Let me get this straight: a journalist and a comedian attempt to call him on hypocrisy, and his response is to stalk and harass the former and utter six sarcastic words about the latter. And yet he never answered the charges. Out of context how, Bill? Why not take this opportunity to clear this all up for your eager listeners? Allah knows they’re going to need a heck of a lot of help to explain how this isn’t hypocrisy to the swing voters.
I think they’ve given up on the swing voters. They have The Base and Diebold, after all.
Sweet Jesus I Hate that sanctimonious self important piece of FOX shit.
Next to Hamitty, Bill Oreilley is the lowest…
Oh wait.
Hamitty doesn’t claim to be “Fair and Balanced.”
That makes Sean ‘I buttfuck Colmes every day’ Hamitty the more honest piece of shit on FOX ‘news’ every night.
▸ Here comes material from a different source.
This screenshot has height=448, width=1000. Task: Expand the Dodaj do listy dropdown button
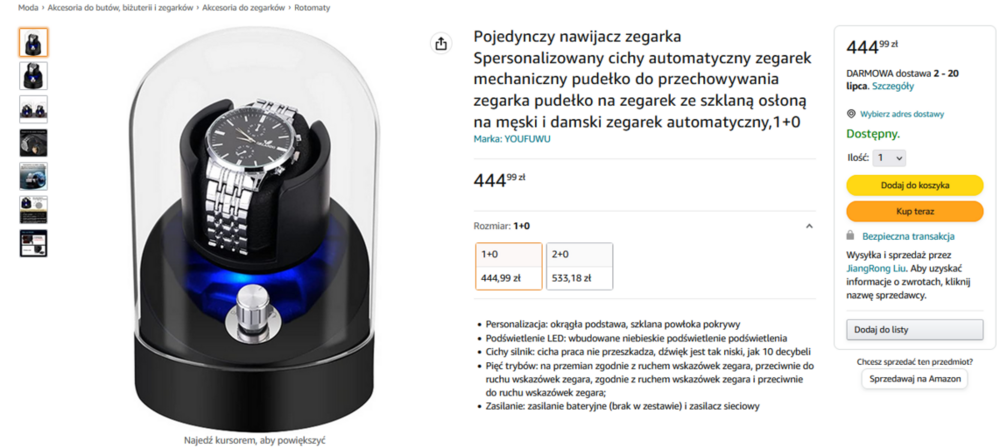pyautogui.click(x=915, y=330)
Or maybe that should be the ‘less dishonest’ piece of shit.
Once again, just like the at the Pulitzers, Bill O’Loofah comes in a distant second place.
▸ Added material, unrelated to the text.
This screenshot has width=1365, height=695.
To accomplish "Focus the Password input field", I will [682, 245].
No evidence that the Palin kids were unsupervised… so she and/or Todd WATCHED while the teens engaged in pre-nuptial coitus.
Well, I guess Palin not only brings in the Hard-core Christian wackos, she also brings in the pedophile voyerists!
Gotta love that BIG TENT that the repubs have!!!
Oh my god. I already kind of wanted to fuck Jon Stewart, but now that he has Bill in such a spittle-flying, sneering, snit, I really want to do him.
SuperRounder: Amen and amen!
So I am watching the “Bill” on you tube, who is showing a video of Jon Stewart, who is showing a video of Bill’s show. I think I just did a super collider of the internets. This shit is getting hard to follow.
JackMormon: It gets better: Colbert is going to analyze this, and then Jon is going to talk about the Colbert Report. It ends with Jon talking about the O’Reilly followup.
Bill O’Reilly got his start many moons ago at WNEP-TV, Channel 16, in Scranton, PA. He was a blowhard back then, and he’s still a blowhard. Check this out:
http://nachofoto.com/photo-of-bill-oreilly-wnep-E4f31ac9df353
Does no one at FOX realize what a train-wreck this guy is?